Thursday, December 17, 2020

A Rambly Look at the Post-Black Friday, Pre-Christmas Situation

I'm still trying to fight my way out of the mists of the Black Friday season. Things are fine again in terms of workload, but as I was complaining to Mama and the siblings today, it still feels a bit like my self-confidence was doused in gasoline and set on fire.

Even as the team is heartwarmingly kind and friendly and hardworking as ever, I feel like I have messed everything up as a team leader. And whenever I feel like (on top of things I actually feel guilty for) I'm being blamed for additional things that are neither my fault nor my responsibility, then I do feel like it's my responsibility to bring other people to a point where they feel willing and able and eager to tackle these problems.

Besides I've been doing a ton of 'meddling' lately. The impression dawns that these things are often something that should be done by the HR team instead. It's also an unfair world: Some good intentions and a little work mixed with a boatload of tact gain far more gratitude and goodwill than a boatload of good intentions and tons of work mixed with little tact. And I don't want to get more credit for the former than other colleagues get for the latter.

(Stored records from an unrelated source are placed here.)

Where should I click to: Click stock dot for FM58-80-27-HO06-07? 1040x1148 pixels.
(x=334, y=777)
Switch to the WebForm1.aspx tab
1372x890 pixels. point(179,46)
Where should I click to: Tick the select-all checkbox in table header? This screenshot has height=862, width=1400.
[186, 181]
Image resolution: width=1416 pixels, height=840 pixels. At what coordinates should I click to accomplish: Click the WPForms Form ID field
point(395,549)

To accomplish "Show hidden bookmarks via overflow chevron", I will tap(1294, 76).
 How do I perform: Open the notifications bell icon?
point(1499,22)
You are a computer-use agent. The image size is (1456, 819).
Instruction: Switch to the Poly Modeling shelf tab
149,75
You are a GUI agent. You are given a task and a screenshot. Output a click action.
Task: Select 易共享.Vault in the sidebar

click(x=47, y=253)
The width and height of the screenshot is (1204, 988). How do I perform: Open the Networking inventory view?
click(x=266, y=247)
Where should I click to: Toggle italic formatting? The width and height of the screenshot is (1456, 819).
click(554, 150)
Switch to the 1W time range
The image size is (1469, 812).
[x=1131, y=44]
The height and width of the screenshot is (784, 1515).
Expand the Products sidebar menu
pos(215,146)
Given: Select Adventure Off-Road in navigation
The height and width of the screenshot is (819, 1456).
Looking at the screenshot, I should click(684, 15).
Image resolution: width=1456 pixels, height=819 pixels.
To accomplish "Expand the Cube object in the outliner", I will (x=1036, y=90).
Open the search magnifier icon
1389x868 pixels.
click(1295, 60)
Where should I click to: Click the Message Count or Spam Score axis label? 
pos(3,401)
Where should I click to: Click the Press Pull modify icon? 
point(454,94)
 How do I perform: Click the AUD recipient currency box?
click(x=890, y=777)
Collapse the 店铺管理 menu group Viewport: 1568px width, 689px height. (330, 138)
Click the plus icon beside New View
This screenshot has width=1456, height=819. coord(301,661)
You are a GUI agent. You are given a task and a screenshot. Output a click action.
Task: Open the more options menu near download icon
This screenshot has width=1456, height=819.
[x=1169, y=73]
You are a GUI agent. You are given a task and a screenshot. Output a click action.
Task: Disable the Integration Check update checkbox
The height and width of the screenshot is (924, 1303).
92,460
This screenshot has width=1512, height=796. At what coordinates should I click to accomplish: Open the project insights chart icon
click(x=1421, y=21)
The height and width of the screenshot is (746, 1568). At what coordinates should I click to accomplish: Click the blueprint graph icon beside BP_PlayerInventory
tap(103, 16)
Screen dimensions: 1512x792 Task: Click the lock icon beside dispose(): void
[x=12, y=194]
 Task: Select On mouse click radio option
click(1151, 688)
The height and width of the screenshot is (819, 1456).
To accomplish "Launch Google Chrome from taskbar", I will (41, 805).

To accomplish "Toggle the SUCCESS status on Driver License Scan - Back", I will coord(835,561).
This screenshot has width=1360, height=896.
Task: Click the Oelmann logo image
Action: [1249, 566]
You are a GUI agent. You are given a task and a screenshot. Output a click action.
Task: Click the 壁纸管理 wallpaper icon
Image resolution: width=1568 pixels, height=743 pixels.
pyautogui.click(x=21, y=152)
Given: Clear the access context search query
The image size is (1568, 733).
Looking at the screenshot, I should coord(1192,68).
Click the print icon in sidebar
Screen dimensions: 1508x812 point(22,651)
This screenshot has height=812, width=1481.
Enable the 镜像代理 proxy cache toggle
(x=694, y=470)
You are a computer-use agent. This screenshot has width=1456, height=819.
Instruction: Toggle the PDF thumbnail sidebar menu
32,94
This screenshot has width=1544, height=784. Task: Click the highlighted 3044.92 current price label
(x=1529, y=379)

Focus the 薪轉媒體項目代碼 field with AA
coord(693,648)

It often feels like having tact is like a sneaky superpower. But I think simple rules do great good even if one doesn't intuit why they're needed. (Whereas intuition hasn't been a problem for me lately: the tendencies toward empathizing with others have become creepily intense to the point that I need to check that I'm not overstepping.) For example: There's nothing people love more than having most of the work prepared whenever they're asked to implement a new idea, and then they can just add finishing touches and leap ahead. (Besides, I think that the best proof that I genuinely believe in an idea is that I'm willing to try it myself; and I like the principle that Papa cited that one should never ask e.g. employees to do what one isn't able and willing to do.) So that's what I try. But instead, a lot of colleagues have great ideas and then dump the work needed to put them into practice onto the person who is benefited by them — unaware that this is likely going to tick off the beneficiary, no matter how pure and helpful the intention is. The beneficiary is quietly working along and then they're being 'helped' by being given more work; the natural instinct is to think indignantly, 'What?!'

It often worries me that a situation where people could easily get along, turns into a butting of heads. And sometimes observing workplace interactions is like watching a collision between two cars in slow motion...

***

I've already complained about this to my mother, but I haven't been sleeping well lately and don't know why. Except if there are stressors in the workplace that I am not taking seriously enough. At university in Vancouver, I used to listen to Mozart's piano concertos 19 and 21 every evening once I was going to sleep. If I had trouble sleeping, I'd be awake enough to hear the third movement of the 21st, but there was maybe only one time I consciously heard the whole CD. So, in the hopes that it would have a Pavlovian effect, I found Mitsuko Uchida's recording of No. 19 on YouTube. I hadn't quite reckoned with the noisy YouTube ads, but apart from that it seems to have helped and I was actually asleep before 2 a.m. (Then woke up again when it was still night... but my facial skin looked quite healthy in video conferences later next day, and narcissism being as potent as it is, that was good enough for me.)




Originally I listened to Rudolf Serkin's version with Eugène Ormandy conducting, but I like Clara Haskil's Mozart recordings, too.